The trick is as follows: add 5 returns a function of type Integer -> Integer which will add 5 to any Integer argument.

Partial application thus allows us to write functions that return functions as result values. This technique is frequently used to provide functions with configuration data.

Functions can be passed as arguments to other functions

I could keep this section short by telling you that we have already seen an example for this: the function composition operator (.). It accepts two functions as arguments and returns a new one as in:

squareAfterDouble :: Integer -> Integer
squareAfterDouble = square . double

But I have another instructive example at hand.

Let's imagine we have to implement a function that doubles any odd Integer:

ifOddDouble :: Integer -> Integer
ifOddDouble n =
  if odd n
    then double n
    else n

The Haskell code is straightforward: new ingredients are the if ... then ... else ... and the odd odd which is a predicate from the Haskell standard library that returns True if an integral number is odd.

Now let's assume that we also need another function that computes the square for any odd number. As you can imagine we can use the standard library predicate even:

ifOddSquare :: Integer -> Integer
ifOddSquare n =
  if odd n
    then square n
    else n

As vigilant developers we immediately detect a violation of the Don't repeat yourself principle as both functions only vary in the usage of a different growth functions double versus square.

So we are looking for a way to refactor this code by a solution that keeps the original structure but allows to vary the used growth function.

What we need is a function that takes a growth function (of type (Integer -> Integer)) as first argument, an Integer as second argument and returns an Integer. The specified growth function will be applied in the then clause:

ifOdd :: (Integer -> Integer) -> Integer -> Integer
ifOdd growthFunction n =
  if odd n
    then growthFunction n
    else n

With this approach we can refactor ifOddDouble and ifOddSquare as follows:

ifOddDouble :: Integer -> Integer
ifOddDouble n = ifOdd double n

ifOddSquare :: Integer -> Integer
ifOddSquare n = ifOdd square n

Now imagine that we have to implement new function ifEvenDouble and ifEvenSquare, that will work only on even numbers. Instead of repeating ourselves we come up with a function ifPredGrow that takes a predicate function of type (Integer -> Bool) as first argument, a growth function of type (Integer -> Integer) as second argument and an Integer as third argument, returning an Integer.

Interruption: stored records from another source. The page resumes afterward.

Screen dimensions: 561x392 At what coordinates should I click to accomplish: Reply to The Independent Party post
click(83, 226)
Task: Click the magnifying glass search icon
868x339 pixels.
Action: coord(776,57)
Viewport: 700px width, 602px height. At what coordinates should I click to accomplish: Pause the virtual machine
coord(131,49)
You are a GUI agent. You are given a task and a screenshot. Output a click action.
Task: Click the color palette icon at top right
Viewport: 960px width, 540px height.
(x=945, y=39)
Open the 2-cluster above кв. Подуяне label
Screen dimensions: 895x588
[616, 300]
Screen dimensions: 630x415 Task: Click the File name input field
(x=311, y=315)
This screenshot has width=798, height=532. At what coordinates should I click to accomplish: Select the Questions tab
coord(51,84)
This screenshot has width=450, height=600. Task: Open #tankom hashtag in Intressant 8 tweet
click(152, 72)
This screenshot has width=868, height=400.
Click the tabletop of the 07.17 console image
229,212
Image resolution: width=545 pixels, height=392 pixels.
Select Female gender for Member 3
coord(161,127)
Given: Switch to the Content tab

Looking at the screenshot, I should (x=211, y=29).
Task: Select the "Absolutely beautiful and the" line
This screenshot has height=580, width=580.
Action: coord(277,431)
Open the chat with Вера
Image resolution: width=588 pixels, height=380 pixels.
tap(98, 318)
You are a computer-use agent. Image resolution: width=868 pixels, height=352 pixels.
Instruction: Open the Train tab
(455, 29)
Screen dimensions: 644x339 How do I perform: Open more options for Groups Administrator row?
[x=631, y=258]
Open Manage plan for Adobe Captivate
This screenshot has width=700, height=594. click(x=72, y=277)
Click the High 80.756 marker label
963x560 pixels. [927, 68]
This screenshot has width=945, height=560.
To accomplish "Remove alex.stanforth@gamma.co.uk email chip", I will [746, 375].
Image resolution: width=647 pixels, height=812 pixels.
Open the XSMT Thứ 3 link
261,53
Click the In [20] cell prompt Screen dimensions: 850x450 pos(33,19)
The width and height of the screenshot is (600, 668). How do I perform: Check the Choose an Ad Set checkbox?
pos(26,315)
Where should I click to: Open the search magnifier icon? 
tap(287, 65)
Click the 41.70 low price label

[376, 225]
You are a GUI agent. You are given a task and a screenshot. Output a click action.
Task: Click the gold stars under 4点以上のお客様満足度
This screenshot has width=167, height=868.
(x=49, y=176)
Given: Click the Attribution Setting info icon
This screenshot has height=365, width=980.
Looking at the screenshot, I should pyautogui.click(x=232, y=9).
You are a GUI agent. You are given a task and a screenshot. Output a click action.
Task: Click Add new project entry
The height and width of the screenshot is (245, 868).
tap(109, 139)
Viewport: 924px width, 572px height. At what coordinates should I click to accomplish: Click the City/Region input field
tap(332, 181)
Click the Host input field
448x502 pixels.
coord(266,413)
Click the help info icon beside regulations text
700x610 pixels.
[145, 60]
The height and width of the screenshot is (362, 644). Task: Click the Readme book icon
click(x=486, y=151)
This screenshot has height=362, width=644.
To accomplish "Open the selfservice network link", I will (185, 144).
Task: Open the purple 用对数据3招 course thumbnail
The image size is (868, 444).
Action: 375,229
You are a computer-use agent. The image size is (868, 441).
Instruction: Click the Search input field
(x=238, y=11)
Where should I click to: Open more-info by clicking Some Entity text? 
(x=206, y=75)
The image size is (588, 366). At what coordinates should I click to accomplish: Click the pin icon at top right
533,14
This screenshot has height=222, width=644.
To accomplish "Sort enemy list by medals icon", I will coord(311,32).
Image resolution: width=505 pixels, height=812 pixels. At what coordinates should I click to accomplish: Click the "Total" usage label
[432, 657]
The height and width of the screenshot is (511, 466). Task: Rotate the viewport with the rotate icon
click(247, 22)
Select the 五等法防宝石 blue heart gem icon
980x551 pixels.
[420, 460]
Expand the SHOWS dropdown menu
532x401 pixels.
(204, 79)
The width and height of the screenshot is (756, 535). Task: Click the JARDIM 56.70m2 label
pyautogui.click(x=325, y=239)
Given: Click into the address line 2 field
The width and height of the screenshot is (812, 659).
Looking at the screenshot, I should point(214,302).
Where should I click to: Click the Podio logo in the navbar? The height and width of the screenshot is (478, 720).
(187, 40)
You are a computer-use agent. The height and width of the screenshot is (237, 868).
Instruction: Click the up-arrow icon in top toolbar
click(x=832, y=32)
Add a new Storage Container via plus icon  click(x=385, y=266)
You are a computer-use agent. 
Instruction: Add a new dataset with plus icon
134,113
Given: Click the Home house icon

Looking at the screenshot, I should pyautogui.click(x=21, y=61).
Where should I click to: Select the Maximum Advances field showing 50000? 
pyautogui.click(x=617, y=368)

The predicate function will be used to determine whether the growth function has to be applied:

ifPredGrow :: (Integer -> Bool) -> (Integer -> Integer) -> Integer -> Integer
ifPredGrow predicate growthFunction n =
  if predicate n
    then growthFunction n
    else n

Using this higher order function that even takes two functions as arguments we can write the two new functions and further refactor the existing ones without breaking the DRY principle:

ifEvenDouble :: Integer -> Integer
ifEvenDouble n = ifPredGrow even double n

ifEvenSquare :: Integer -> Integer
ifEvenSquare n = ifPredGrow even square n

ifOddDouble'' :: Integer -> Integer
ifOddDouble'' n = ifPredGrow odd double n

ifOddSquare'' :: Integer -> Integer
ifOddSquare'' n = ifPredGrow odd square n

Pattern matching (part 1)

With the things that we have learnt so far, we can now start to implement some more interesting functions. So what about implementing the recursive factorial function?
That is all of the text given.